At some point, circumstances cannot be blamed. I wouldn’t say I grew up in poverty, but I didn’t have a lot. What I had was two parents who realized how important exposure to the world beyond the streets of the South Bronx was, and who tolerated no nonsense, even though they weren’t together. I had a mentor who looked out for me, and I had, for the most part, my love of reading to sustain me. At some point, I looked around the decaying neighborhood of my childhood and said, “There is nothing here I want to be a part of,” and so I hit the books.

With my decision came all the accompanying name-calling and bullying, but I was determined and stayed my course. When I left the neighborhood to move to a new one, I never looked back, and I never went back. Recently I pulled it up on Google Earth, and there is less there now than before. The large 5 story pre-war structures are mostly gone, replaced with a one-story project building, and the neighborhood I moved into (another part of the Bronx which was not yet labeled, “South”) which I left after I got married, now has security gates on the building where I lived.

You HAVE to give your children options. Clean your neighborhoods, re-prioritize, organize, meet to advance your child’s education, and not to blame others for dropping what is essentially your responsibility. Yeah, circumstances can be daunting, but they needn’t be overwhelming. You have the power to change things, but if you don’t, who will?

It bothers me that people can’t seem to see the contributions they make to their own imprisonment. My daughter once asked me who would I be if I didn’t have the parents I did. I was honest enough to say that I couldn’t answer that question, because I had those parents, but it didn’t seem like anything complicated they did, or spectacular, or used any kind of pop-culture strategy, they simply did what they were supposed to. I knew my report card was going to be reviewed, and I knew that I couldn’t announce to my family that I was being held back. I knew they would ask me what I had for homework, and I knew that they loved me enough to keep me in line.

As for getting out of the bubble I lived in, the subways and gypsy cabs were available to everyone. I don’t know why more people didn’t take advantage of it, seemingly content to hang out in the neighborhood for the most part. When I got old enough to ride them myself, I did, and went back to revisit those places my parents had taken me, to see them with older eyes and a different view, to walk streets where I was a stranger and sometimes unwelcome, but I needed the reinforcement to stay motivated.

I was fortunate too, that NY was a multicultural mecca, and that Manhattan was the convergence point for all of them. My route usually started at Columbus Circle and went up as far as 125th St to as far down as West 4th St, and sometimes into the South Street Seaport. I met people, and saw things, both good and bad. I observed, and I learned, and I listened.

I was comfortable in Irish bars and Times Square dives that sold cocaine (never got in a bar fight, or robbed, thank God; and no, I didn’t buy any coke. Patrons who did usually wound up with the dealer’s people ‘looking’ for them. Trouble a new father didn’t need, didn’t want, and stayed away from, thank you. In that regard, the South Bronx taught me well all by itself).

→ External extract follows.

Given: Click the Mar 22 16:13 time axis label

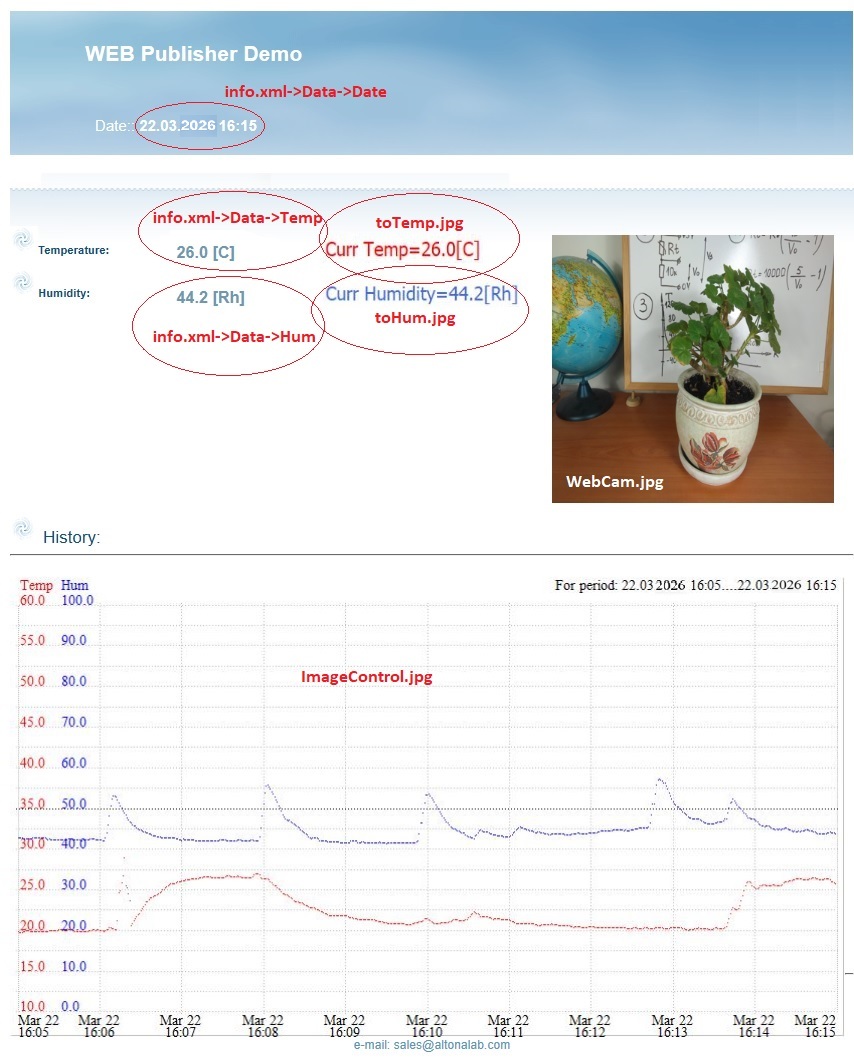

As a result, I was comfortable in the Bronx Zoo and the Museum of Natural History.

I went to the Apollo and Carnegie Hall and Broadway.

I went to baseball games and ballet performances.

It all shaped who I was, and informed me that there was a better way to live, and a better way to do things. I didn’t achieve a lot of it because I wasted a lot of time spinning my wheels in PA (see previous post),  but the awareness of it kept me in pursuit, and as Yogi Berra said, “It ain’t over til it’s over.”

Today, it all shapes my writing, probably to a larger extent than even I realize, since I’m finally, for the first time, doing it for me, rather than as an assignment, in my 50’s.

So let’s see what happens with this writing thing….

In summary:

Teachers are NOT the enemy.

YOU are the vanguard of your child’s future.

You can hold the teachers accountable if they don’t do their part, but do yours. 

It matters to your child the most when you do.